## Collected data
⁂

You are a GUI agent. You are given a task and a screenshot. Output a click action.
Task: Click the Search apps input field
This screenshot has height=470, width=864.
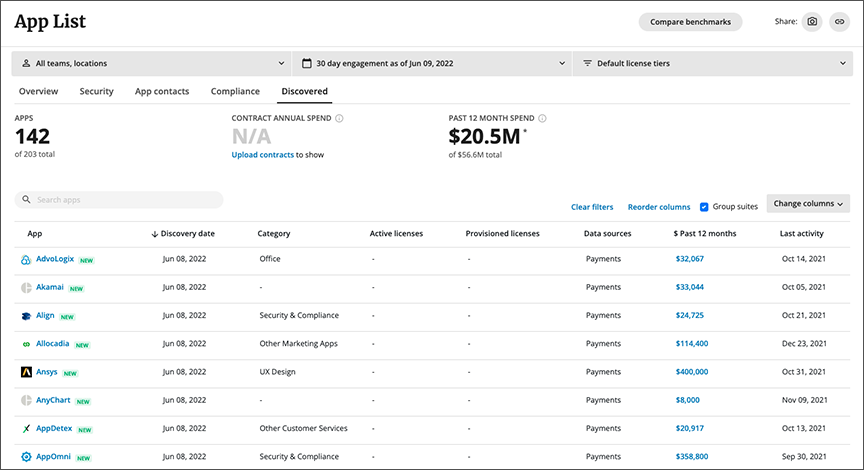point(120,200)
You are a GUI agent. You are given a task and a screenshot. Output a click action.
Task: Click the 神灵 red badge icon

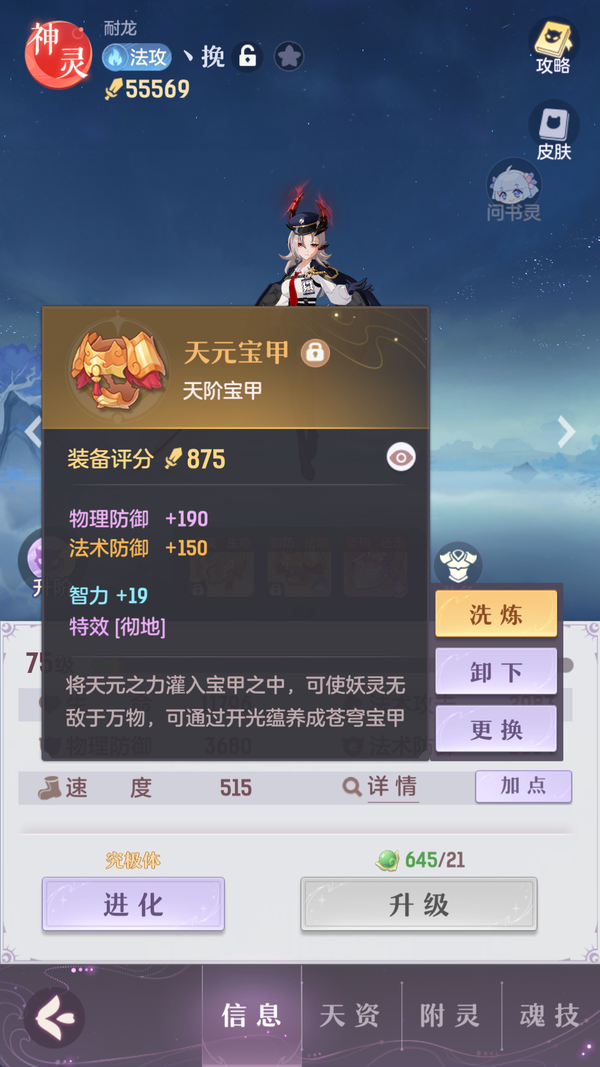point(59,54)
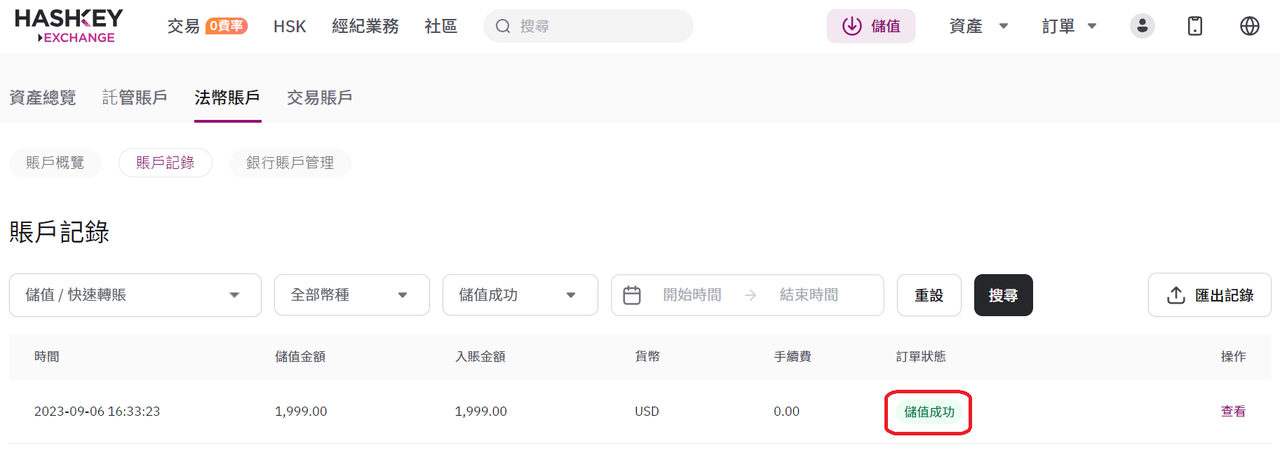Viewport: 1280px width, 455px height.
Task: Expand the 訂單 orders dropdown menu
Action: pos(1069,26)
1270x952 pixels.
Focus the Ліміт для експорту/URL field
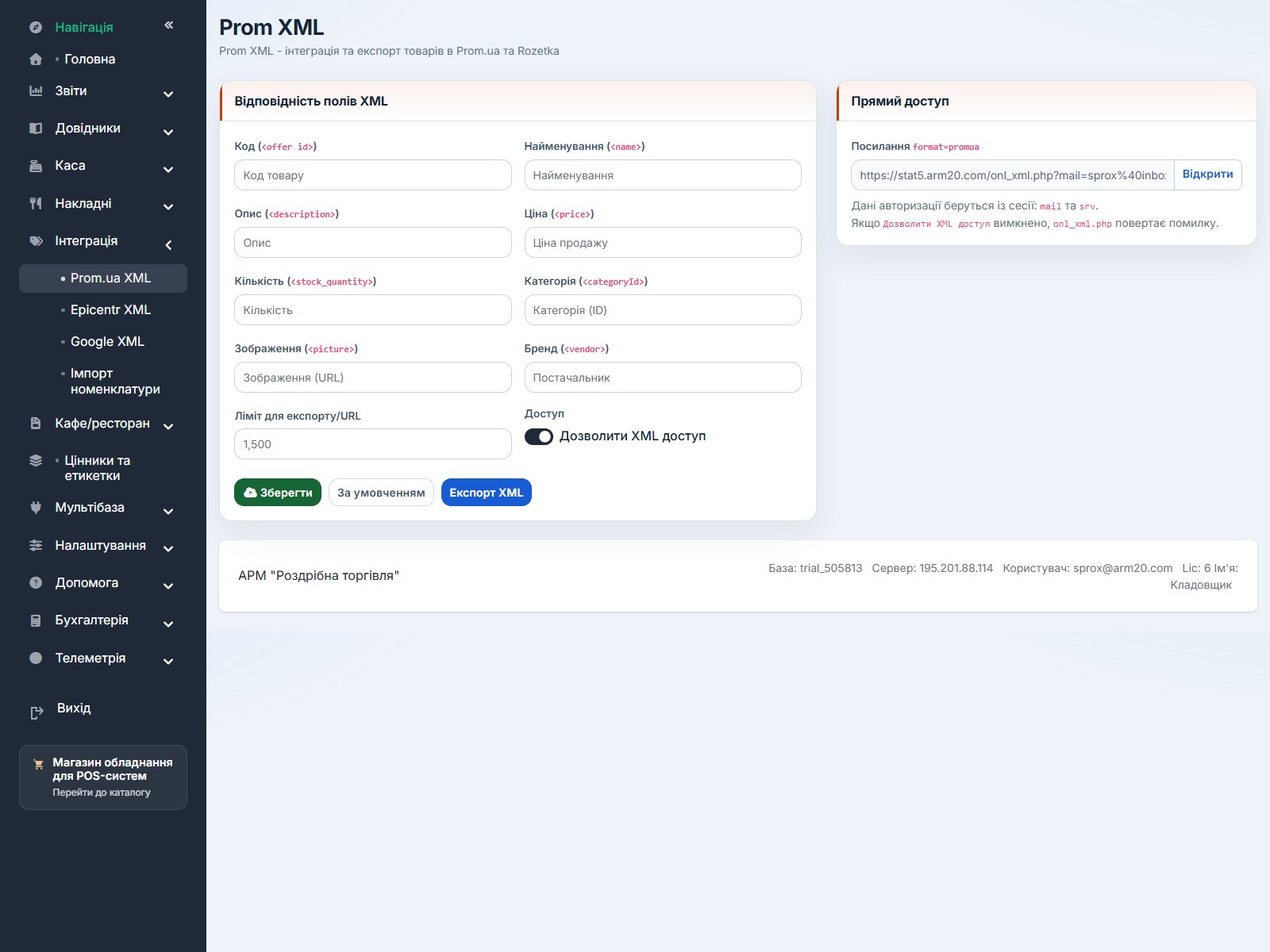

⁂

## Your task
The records above should be reproduced exactly, with the pictures omitted.

## Response
You are a GUI agent. You are given a task and a screenshot. Output a click action.
Task: Click the Search apps input field
This screenshot has height=470, width=864.
point(120,200)
You are a GUI agent. You are given a task and a screenshot. Output a click action.
Task: Click the 神灵 red badge icon

point(59,54)
Viewport: 1280px width, 455px height.
Task: Expand the 訂單 orders dropdown menu
Action: pos(1069,26)
1270x952 pixels.
Focus the Ліміт для експорту/URL field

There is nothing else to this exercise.